Records for processing:
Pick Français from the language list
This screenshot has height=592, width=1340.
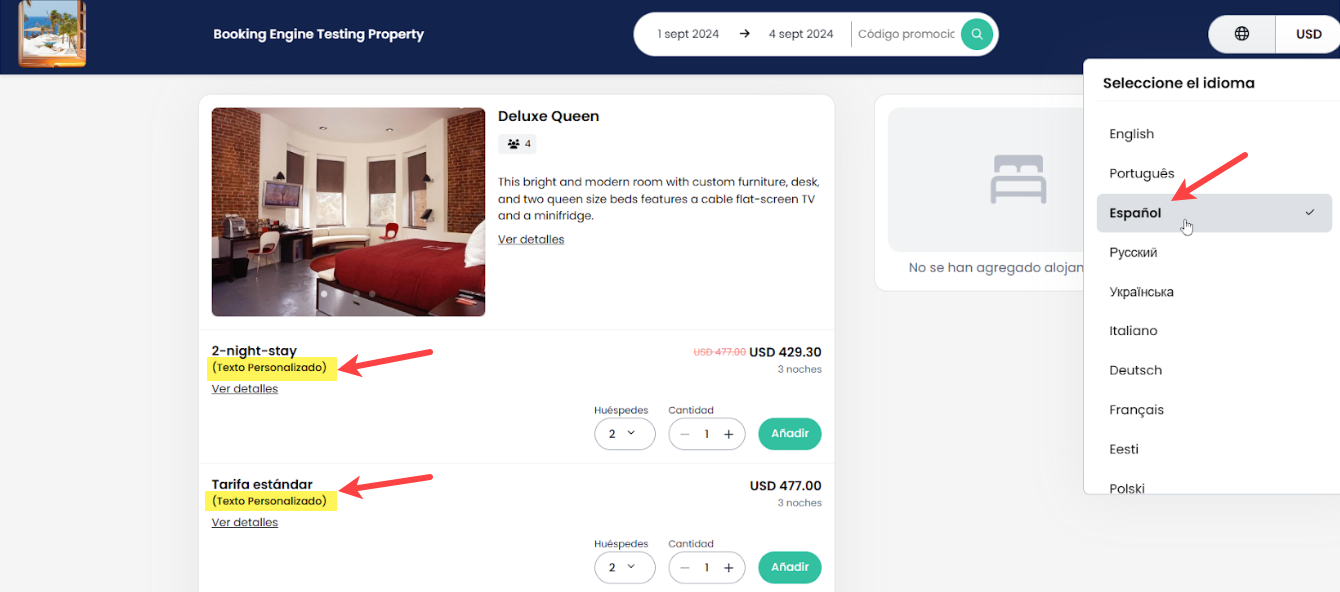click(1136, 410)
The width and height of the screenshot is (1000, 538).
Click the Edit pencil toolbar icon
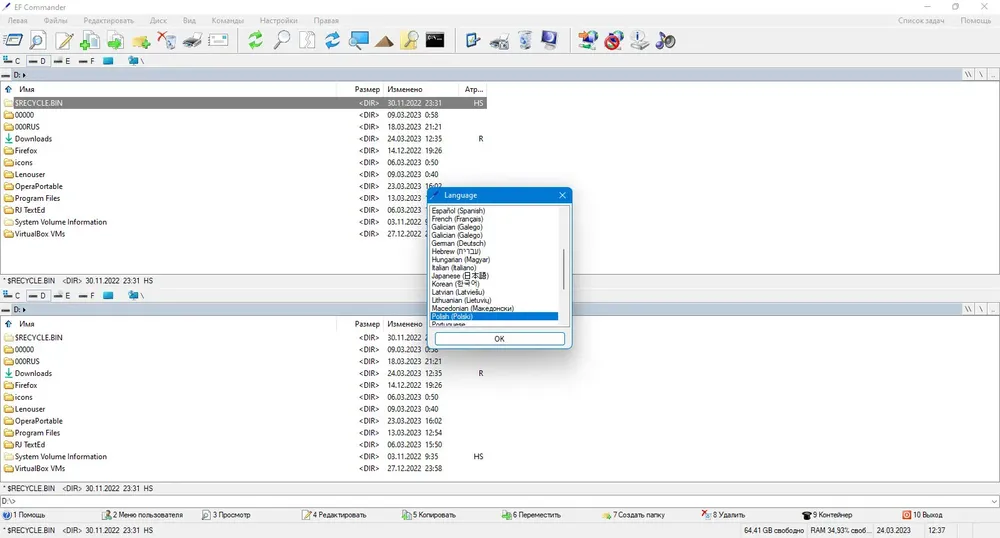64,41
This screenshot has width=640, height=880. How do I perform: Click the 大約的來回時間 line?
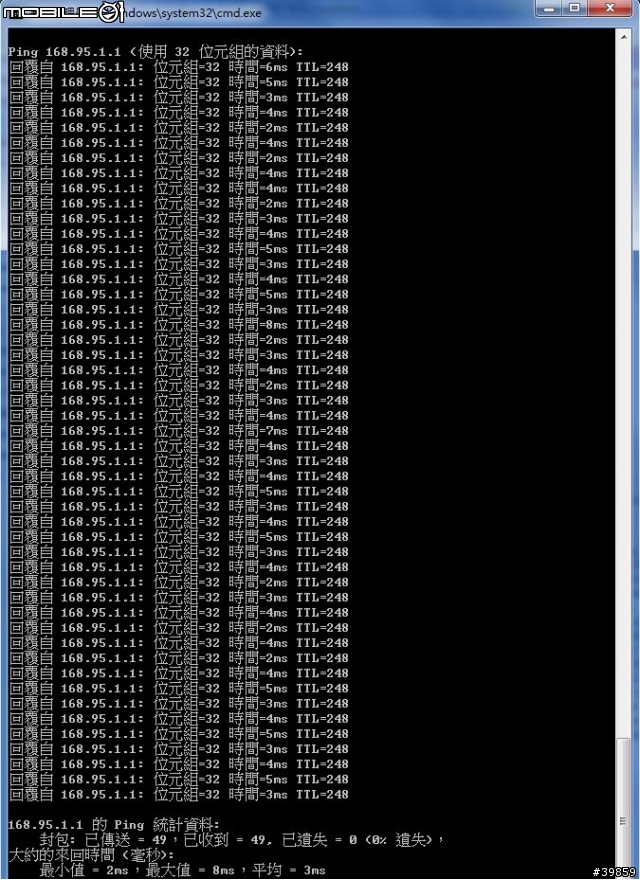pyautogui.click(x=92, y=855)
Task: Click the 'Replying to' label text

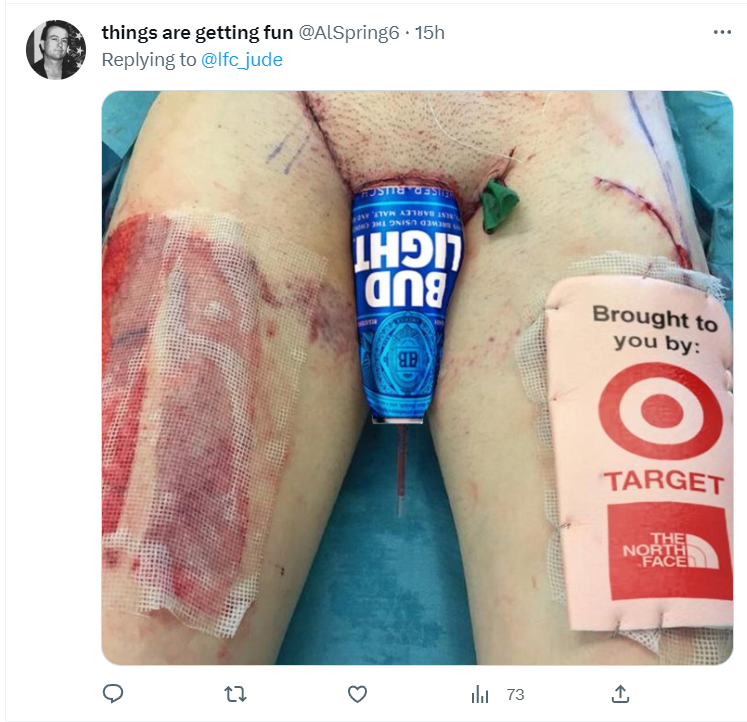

Problem: Return every line of the material that contains the word "screenshot".

Exercise output:
This screenshot has height=592, width=1340.
The width and height of the screenshot is (1000, 538).
This screenshot has width=640, height=880. How do I perform: Click the 大約的來回時間 line?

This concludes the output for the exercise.